Entries for locating text and elements
↓

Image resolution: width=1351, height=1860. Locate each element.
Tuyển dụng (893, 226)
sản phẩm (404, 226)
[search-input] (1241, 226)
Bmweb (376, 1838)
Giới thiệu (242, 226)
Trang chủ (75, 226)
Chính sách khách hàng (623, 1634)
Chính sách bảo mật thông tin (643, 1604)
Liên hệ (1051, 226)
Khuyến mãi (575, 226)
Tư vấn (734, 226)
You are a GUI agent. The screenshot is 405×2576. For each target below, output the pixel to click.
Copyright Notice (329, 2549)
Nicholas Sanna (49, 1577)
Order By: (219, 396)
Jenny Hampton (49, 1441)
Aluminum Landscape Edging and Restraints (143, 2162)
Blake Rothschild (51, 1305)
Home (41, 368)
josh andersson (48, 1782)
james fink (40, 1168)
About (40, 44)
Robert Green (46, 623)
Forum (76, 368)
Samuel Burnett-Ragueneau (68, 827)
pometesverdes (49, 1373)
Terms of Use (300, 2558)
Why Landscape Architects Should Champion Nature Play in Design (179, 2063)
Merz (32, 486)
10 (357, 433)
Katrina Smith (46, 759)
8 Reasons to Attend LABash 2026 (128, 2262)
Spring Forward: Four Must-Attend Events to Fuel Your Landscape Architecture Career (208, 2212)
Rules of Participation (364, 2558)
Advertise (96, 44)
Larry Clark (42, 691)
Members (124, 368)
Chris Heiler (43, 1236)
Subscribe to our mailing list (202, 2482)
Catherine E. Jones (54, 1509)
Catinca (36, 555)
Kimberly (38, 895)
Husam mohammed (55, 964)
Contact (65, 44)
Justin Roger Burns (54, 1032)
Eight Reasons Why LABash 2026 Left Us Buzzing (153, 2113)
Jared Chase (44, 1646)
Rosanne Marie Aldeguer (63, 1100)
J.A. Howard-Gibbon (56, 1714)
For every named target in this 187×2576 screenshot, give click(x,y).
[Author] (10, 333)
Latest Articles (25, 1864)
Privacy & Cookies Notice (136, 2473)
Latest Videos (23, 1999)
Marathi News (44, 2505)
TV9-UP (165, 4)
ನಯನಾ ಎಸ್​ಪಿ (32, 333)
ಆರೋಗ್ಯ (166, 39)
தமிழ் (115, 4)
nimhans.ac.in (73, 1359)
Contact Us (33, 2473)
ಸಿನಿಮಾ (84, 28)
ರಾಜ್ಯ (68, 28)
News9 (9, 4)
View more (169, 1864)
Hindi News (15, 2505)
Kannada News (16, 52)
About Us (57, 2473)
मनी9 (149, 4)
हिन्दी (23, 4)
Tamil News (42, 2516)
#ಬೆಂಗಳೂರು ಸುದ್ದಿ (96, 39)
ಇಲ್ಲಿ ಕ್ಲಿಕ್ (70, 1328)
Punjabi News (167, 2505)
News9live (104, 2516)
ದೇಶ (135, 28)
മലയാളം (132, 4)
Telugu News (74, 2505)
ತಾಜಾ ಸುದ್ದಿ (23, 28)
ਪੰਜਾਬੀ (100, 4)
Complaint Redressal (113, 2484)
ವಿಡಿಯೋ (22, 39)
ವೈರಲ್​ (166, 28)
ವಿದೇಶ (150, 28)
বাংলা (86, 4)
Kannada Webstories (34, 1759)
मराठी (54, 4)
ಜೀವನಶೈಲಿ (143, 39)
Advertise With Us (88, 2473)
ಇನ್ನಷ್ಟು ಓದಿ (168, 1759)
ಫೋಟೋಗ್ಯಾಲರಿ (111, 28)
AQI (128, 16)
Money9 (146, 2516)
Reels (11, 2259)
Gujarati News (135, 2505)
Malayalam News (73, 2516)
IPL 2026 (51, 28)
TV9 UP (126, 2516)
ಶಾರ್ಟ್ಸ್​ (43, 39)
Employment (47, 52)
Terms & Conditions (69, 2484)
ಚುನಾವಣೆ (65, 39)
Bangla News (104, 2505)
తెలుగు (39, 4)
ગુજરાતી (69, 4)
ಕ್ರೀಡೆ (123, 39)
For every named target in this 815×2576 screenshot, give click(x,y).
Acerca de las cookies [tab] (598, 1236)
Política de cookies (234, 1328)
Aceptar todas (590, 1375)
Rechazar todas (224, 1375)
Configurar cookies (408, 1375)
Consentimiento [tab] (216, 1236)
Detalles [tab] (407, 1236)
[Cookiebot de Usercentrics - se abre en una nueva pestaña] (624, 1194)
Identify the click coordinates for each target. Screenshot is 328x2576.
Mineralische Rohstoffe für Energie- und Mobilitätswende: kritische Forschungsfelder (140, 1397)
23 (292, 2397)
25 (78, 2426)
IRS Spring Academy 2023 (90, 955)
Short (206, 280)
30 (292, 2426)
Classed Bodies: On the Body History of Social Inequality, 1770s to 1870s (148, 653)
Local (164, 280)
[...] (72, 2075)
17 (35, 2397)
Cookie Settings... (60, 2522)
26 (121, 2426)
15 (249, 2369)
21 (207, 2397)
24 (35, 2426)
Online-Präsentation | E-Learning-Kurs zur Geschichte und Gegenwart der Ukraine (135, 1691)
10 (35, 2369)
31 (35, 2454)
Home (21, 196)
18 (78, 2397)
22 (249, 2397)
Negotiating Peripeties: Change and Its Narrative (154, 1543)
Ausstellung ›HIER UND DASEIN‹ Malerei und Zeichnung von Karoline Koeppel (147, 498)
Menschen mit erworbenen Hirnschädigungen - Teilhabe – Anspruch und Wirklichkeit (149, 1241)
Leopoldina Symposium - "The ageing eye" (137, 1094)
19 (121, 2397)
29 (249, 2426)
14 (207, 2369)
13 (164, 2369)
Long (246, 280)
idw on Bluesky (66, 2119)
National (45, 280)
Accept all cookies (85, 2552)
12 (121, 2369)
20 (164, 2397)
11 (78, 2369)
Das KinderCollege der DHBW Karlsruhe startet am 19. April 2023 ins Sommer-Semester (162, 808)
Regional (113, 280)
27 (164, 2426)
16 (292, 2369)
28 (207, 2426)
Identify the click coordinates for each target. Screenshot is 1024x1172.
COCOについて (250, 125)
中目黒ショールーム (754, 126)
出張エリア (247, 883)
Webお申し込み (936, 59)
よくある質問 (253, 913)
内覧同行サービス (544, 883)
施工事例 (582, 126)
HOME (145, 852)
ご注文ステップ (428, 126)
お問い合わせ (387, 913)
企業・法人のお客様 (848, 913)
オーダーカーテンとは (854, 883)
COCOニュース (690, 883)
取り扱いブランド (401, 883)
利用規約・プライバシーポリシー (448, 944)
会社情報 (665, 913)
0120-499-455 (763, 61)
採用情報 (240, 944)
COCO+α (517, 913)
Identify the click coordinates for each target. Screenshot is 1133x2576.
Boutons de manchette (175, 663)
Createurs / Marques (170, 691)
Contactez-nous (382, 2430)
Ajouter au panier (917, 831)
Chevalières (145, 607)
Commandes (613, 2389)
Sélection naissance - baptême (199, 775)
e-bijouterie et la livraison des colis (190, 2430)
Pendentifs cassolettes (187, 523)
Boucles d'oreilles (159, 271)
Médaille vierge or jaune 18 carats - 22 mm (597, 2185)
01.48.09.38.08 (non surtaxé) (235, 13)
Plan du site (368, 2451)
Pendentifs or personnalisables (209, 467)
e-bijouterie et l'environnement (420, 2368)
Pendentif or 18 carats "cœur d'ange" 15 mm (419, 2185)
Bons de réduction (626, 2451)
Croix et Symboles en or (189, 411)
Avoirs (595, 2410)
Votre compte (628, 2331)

↑

#### Exercise requirements
Quote all of the entries above line by line, with no changes.

#### Problem solution
Image resolution: width=1351, height=1860. Locate each element.
Tuyển dụng (893, 226)
sản phẩm (404, 226)
[search-input] (1241, 226)
Bmweb (376, 1838)
Giới thiệu (242, 226)
Trang chủ (75, 226)
Chính sách khách hàng (623, 1634)
Chính sách bảo mật thông tin (643, 1604)
Liên hệ (1051, 226)
Khuyến mãi (575, 226)
Tư vấn (734, 226)
You are a GUI agent. The screenshot is 405×2576. For each target below, output the pixel to click.
Copyright Notice (329, 2549)
Nicholas Sanna (49, 1577)
Order By: (219, 396)
Jenny Hampton (49, 1441)
Aluminum Landscape Edging and Restraints (143, 2162)
Blake Rothschild (51, 1305)
Home (41, 368)
josh andersson (48, 1782)
james fink (40, 1168)
About (40, 44)
Robert Green (46, 623)
Forum (76, 368)
Samuel Burnett-Ragueneau (68, 827)
pometesverdes (49, 1373)
Terms of Use (300, 2558)
Why Landscape Architects Should Champion Nature Play in Design (179, 2063)
Merz (32, 486)
10 (357, 433)
Katrina Smith (46, 759)
8 Reasons to Attend LABash 2026 (128, 2262)
Spring Forward: Four Must-Attend Events to Fuel Your Landscape Architecture Career (208, 2212)
Rules of Participation (364, 2558)
Advertise (96, 44)
Larry Clark (42, 691)
Members (124, 368)
Chris Heiler (43, 1236)
Subscribe to our mailing list (202, 2482)
Catherine E. Jones (54, 1509)
Catinca (36, 555)
Kimberly (38, 895)
Husam mohammed (55, 964)
Contact (65, 44)
Justin Roger Burns (54, 1032)
Eight Reasons Why LABash 2026 Left Us Buzzing (153, 2113)
Jared Chase (44, 1646)
Rosanne Marie Aldeguer (63, 1100)
J.A. Howard-Gibbon (56, 1714)
For every named target in this 187×2576 screenshot, give click(x,y).
[Author] (10, 333)
Latest Articles (25, 1864)
Privacy & Cookies Notice (136, 2473)
Latest Videos (23, 1999)
Marathi News (44, 2505)
TV9-UP (165, 4)
ನಯನಾ ಎಸ್​ಪಿ (32, 333)
ಆರೋಗ್ಯ (166, 39)
தமிழ் (115, 4)
nimhans.ac.in (73, 1359)
Contact Us (33, 2473)
ಸಿನಿಮಾ (84, 28)
ರಾಜ್ಯ (68, 28)
News9 (9, 4)
View more (169, 1864)
Hindi News (15, 2505)
Kannada News (16, 52)
About Us (57, 2473)
मनी9 (149, 4)
हिन्दी (23, 4)
Tamil News (42, 2516)
#ಬೆಂಗಳೂರು ಸುದ್ದಿ (96, 39)
ಇಲ್ಲಿ ಕ್ಲಿಕ್ (70, 1328)
Punjabi News (167, 2505)
News9live (104, 2516)
ದೇಶ (135, 28)
മലയാളം (132, 4)
Telugu News (74, 2505)
ತಾಜಾ ಸುದ್ದಿ (23, 28)
ਪੰਜਾਬੀ (100, 4)
Complaint Redressal (113, 2484)
ವಿಡಿಯೋ (22, 39)
ವೈರಲ್​ (166, 28)
ವಿದೇಶ (150, 28)
বাংলা (86, 4)
Kannada Webstories (34, 1759)
मराठी (54, 4)
ಜೀವನಶೈಲಿ (143, 39)
Advertise With Us (88, 2473)
ಇನ್ನಷ್ಟು ಓದಿ (168, 1759)
ಫೋಟೋಗ್ಯಾಲರಿ (111, 28)
AQI (128, 16)
Money9 (146, 2516)
Reels (11, 2259)
Gujarati News (135, 2505)
Malayalam News (73, 2516)
IPL 2026 (51, 28)
TV9 UP (126, 2516)
ಶಾರ್ಟ್ಸ್​ (43, 39)
Employment (47, 52)
Terms & Conditions (69, 2484)
ಚುನಾವಣೆ (65, 39)
Bangla News (104, 2505)
తెలుగు (39, 4)
ગુજરાતી (69, 4)
ಕ್ರೀಡೆ (123, 39)
For every named target in this 815×2576 screenshot, give click(x,y).
Acerca de las cookies [tab] (598, 1236)
Política de cookies (234, 1328)
Aceptar todas (590, 1375)
Rechazar todas (224, 1375)
Configurar cookies (408, 1375)
Consentimiento [tab] (216, 1236)
Detalles [tab] (407, 1236)
[Cookiebot de Usercentrics - se abre en una nueva pestaña] (624, 1194)
Identify the click coordinates for each target. Screenshot is 328x2576.
Mineralische Rohstoffe für Energie- und Mobilitätswende: kritische Forschungsfelder (140, 1397)
23 (292, 2397)
25 (78, 2426)
IRS Spring Academy 2023 (90, 955)
Short (206, 280)
30 (292, 2426)
Classed Bodies: On the Body History of Social Inequality, 1770s to 1870s (148, 653)
Local (164, 280)
[...] (72, 2075)
17 (35, 2397)
Cookie Settings... (60, 2522)
26 (121, 2426)
15 (249, 2369)
21 (207, 2397)
24 (35, 2426)
Online-Präsentation | E-Learning-Kurs zur Geschichte und Gegenwart der Ukraine (135, 1691)
10 (35, 2369)
31 (35, 2454)
Home (21, 196)
18 (78, 2397)
22 (249, 2397)
Negotiating Peripeties: Change and Its Narrative (154, 1543)
Ausstellung ›HIER UND DASEIN‹ Malerei und Zeichnung von Karoline Koeppel (147, 498)
Menschen mit erworbenen Hirnschädigungen - Teilhabe – Anspruch und Wirklichkeit (149, 1241)
Leopoldina Symposium - "The ageing eye" (137, 1094)
19 (121, 2397)
29 (249, 2426)
14 (207, 2369)
13 (164, 2369)
Long (246, 280)
idw on Bluesky (66, 2119)
National (45, 280)
Accept all cookies (85, 2552)
12 (121, 2369)
20 (164, 2397)
11 (78, 2369)
Das KinderCollege der DHBW Karlsruhe startet am 19. April 2023 ins Sommer-Semester (162, 808)
Regional (113, 280)
27 (164, 2426)
16 (292, 2369)
28 (207, 2426)
Identify the click coordinates for each target. Screenshot is 1024x1172.
COCOについて (250, 125)
中目黒ショールーム (754, 126)
出張エリア (247, 883)
Webお申し込み (936, 59)
よくある質問 (253, 913)
内覧同行サービス (544, 883)
施工事例 (582, 126)
HOME (145, 852)
ご注文ステップ (428, 126)
お問い合わせ (387, 913)
企業・法人のお客様 (848, 913)
オーダーカーテンとは (854, 883)
COCOニュース (690, 883)
取り扱いブランド (401, 883)
利用規約・プライバシーポリシー (448, 944)
会社情報 (665, 913)
0120-499-455 (763, 61)
採用情報 (240, 944)
COCO+α (517, 913)
Identify the click coordinates for each target. Screenshot is 1133x2576.
Boutons de manchette (175, 663)
Createurs / Marques (170, 691)
Contactez-nous (382, 2430)
Ajouter au panier (917, 831)
Chevalières (145, 607)
Commandes (613, 2389)
Sélection naissance - baptême (199, 775)
e-bijouterie et la livraison des colis (190, 2430)
Pendentifs cassolettes (187, 523)
Boucles d'oreilles (159, 271)
Médaille vierge or jaune 18 carats - 22 mm (597, 2185)
01.48.09.38.08 (non surtaxé) (235, 13)
Plan du site (368, 2451)
Pendentifs or personnalisables (209, 467)
e-bijouterie et l'environnement (420, 2368)
Pendentif or 18 carats "cœur d'ange" 15 mm (419, 2185)
Bons de réduction (626, 2451)
Croix et Symboles en or (189, 411)
Avoirs (595, 2410)
Votre compte (628, 2331)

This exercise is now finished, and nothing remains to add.